Les habitants de l'immeuble connu sous le nom de « 12 plantes », à l'angle de Zanja et Hospital, dans la municipalité de Centro Habana, ont organisé ce matin un nouveau cacerolazo en guise d'expression de leur exaspération face à la crise que traverse Cuba.
La protestation a été signalée comme urgente par l'utilisateur @JaviXCubaLibre sur X à 00h25, et la vidéo a été amplifiée par Cántalo TV sur Facebook, où elle a atteint plus de 13 000 vues.
Le média a décrit la scène avec précision : « Des voisins de l'immeuble connu sous le nom de '12 plantes', à Zanja et Hospital, dans le Centre de La Havane, ont participé à un nouveau cacerolazo au milieu du collapse que vit Cuba entre les coupures de courant, la faim et le désespoir. »
L'adjectif «nouveau» n'est pas dû au hasard : l'immeuble, un bâtiment de grande hauteur avec une façade en béton gris détérioré et du linge suspendu sur les balcons, est devenu un point de repère de la résistance des habitants dans cette commune.
La protestation de ce matin s'ajoute à une vague soutenue de mobilisations qui a secoué La Havane ces derniers mois.

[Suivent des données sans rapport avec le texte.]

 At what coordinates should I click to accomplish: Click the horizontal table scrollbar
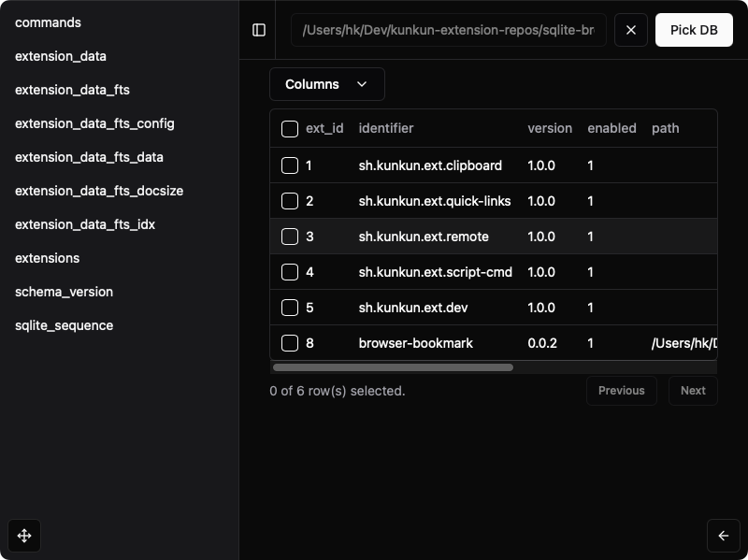(393, 367)
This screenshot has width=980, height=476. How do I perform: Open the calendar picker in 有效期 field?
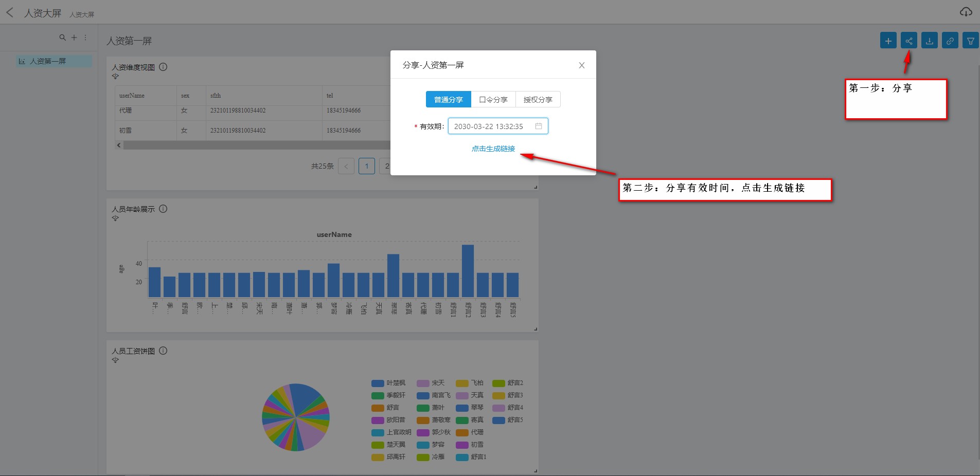(x=539, y=126)
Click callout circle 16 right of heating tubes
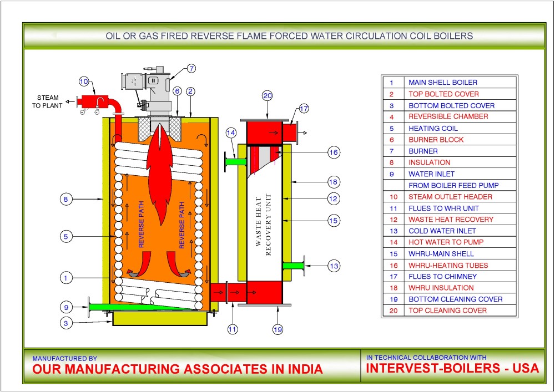The height and width of the screenshot is (392, 555). [x=333, y=152]
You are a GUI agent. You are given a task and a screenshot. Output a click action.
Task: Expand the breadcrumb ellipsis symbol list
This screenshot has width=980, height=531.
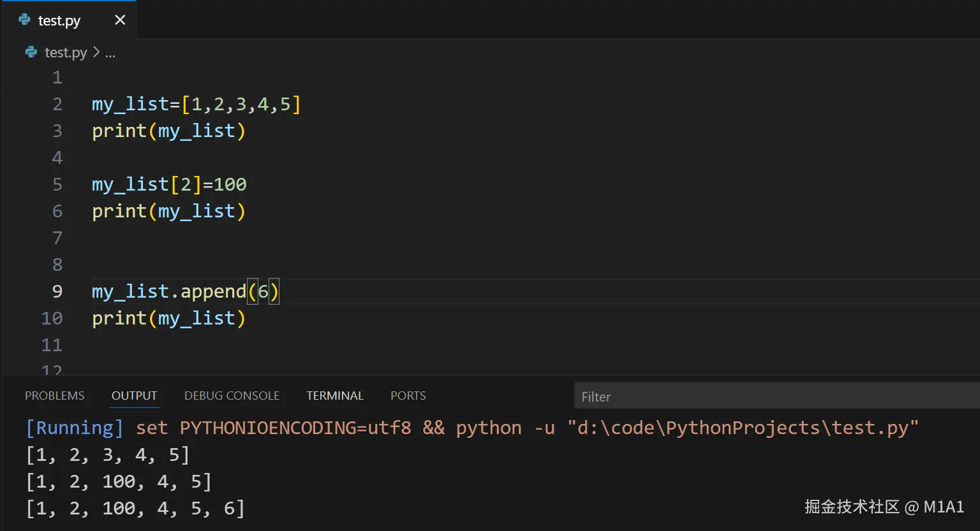click(110, 53)
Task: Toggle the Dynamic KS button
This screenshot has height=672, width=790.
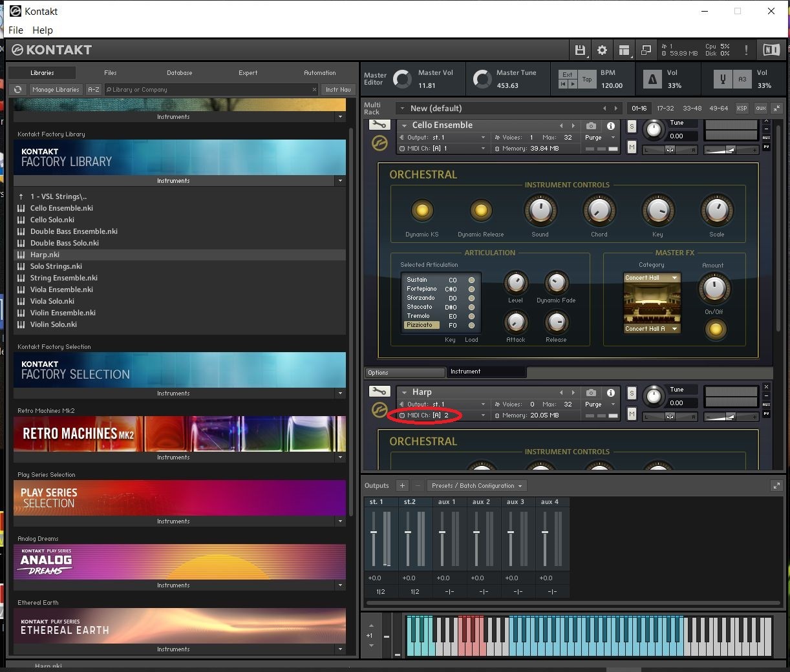Action: click(x=422, y=210)
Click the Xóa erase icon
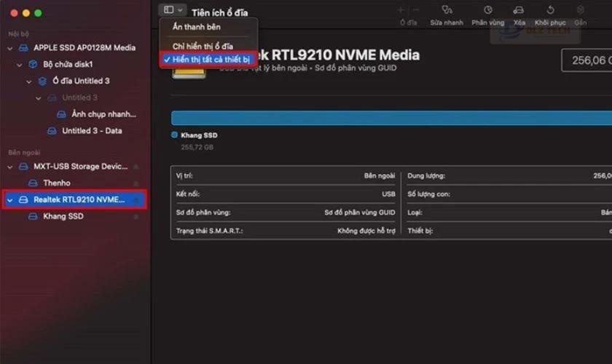This screenshot has height=364, width=612. click(519, 10)
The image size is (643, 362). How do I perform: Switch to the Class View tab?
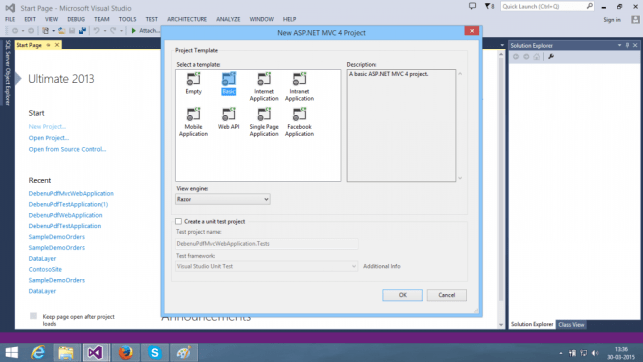(x=571, y=324)
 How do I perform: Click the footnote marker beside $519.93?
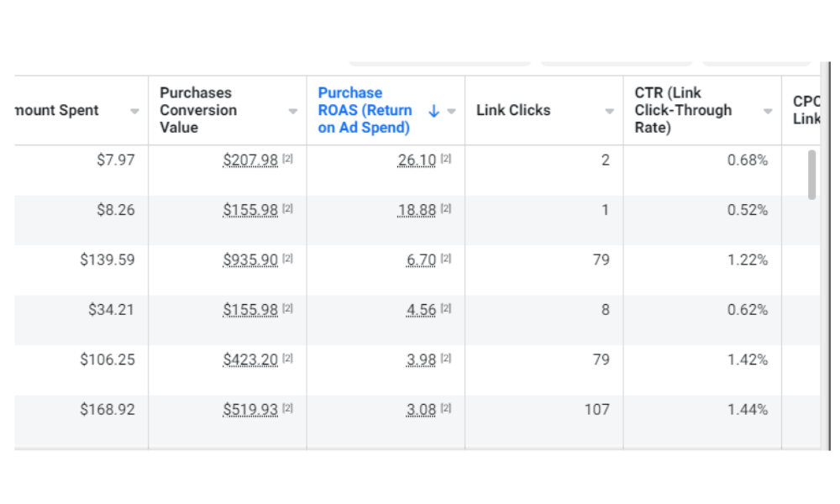point(288,408)
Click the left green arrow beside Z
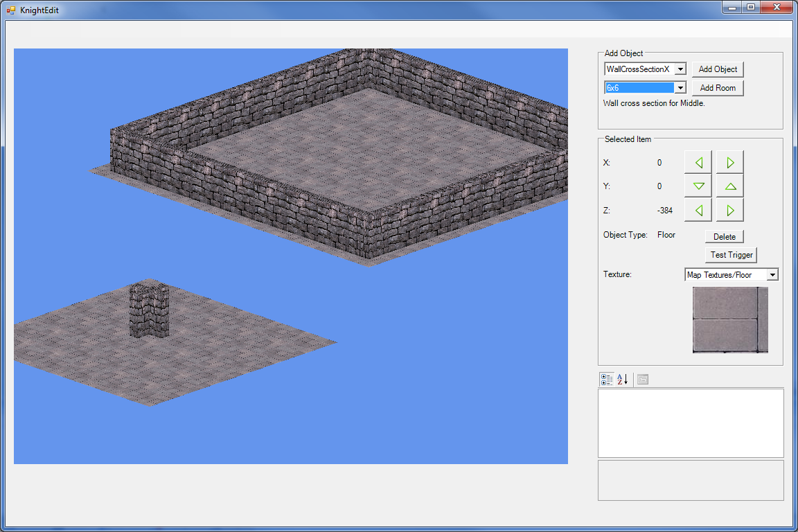This screenshot has height=532, width=798. click(698, 209)
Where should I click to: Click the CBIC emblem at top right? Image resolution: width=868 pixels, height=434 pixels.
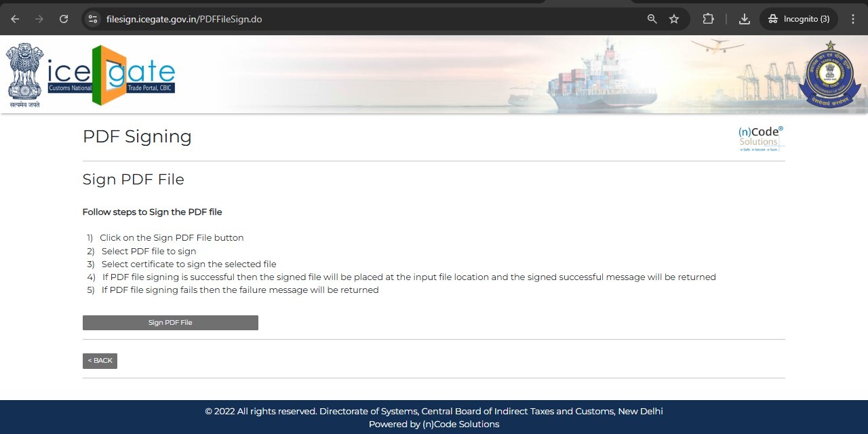pyautogui.click(x=829, y=75)
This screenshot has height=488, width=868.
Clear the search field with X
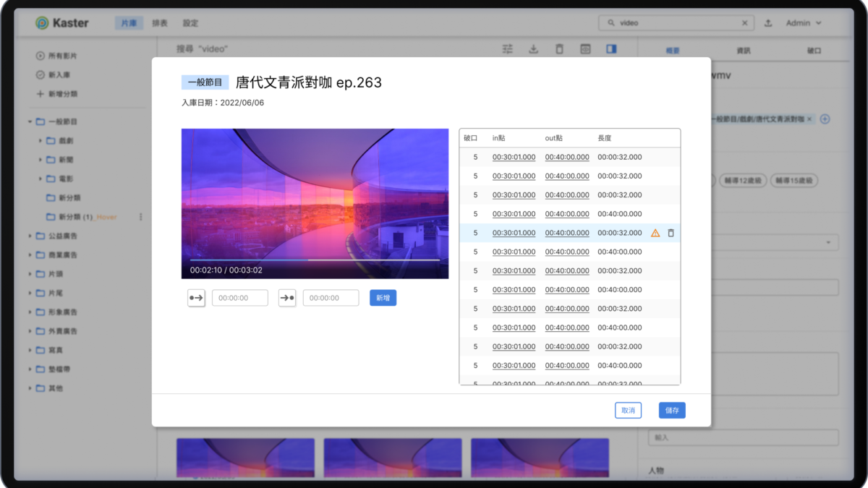coord(744,23)
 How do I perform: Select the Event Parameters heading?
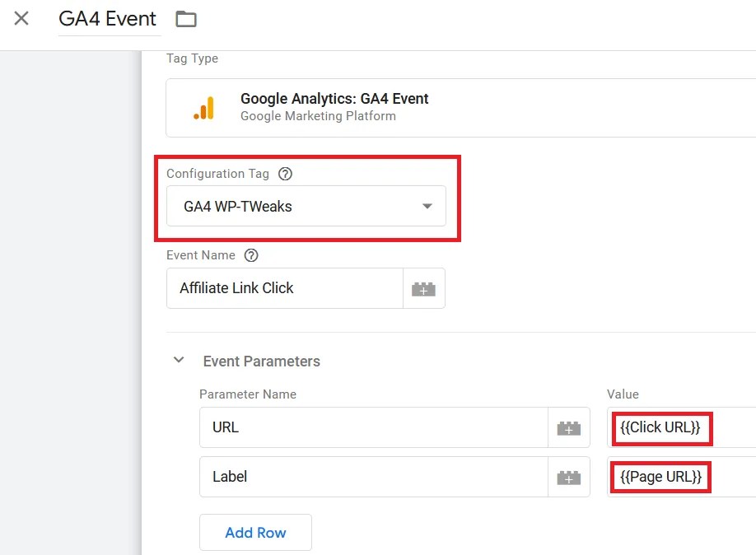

Le lundi dernier, on a rapporté un cacerolazo dans la rue Monte, également à Centro Habana, où des dizaines de voisins — femmes, hommes, personnes âgées et enfants — ont bloqué la circulation des véhicules.
Le 13 mai, un cacerolazo a éclaté très près du Comité Central du Parti Communiste à Nuevo Vedado, et quelques jours auparavant, il y avait eu des manifestations à Marianao, La Lisa et le quartier Bahía.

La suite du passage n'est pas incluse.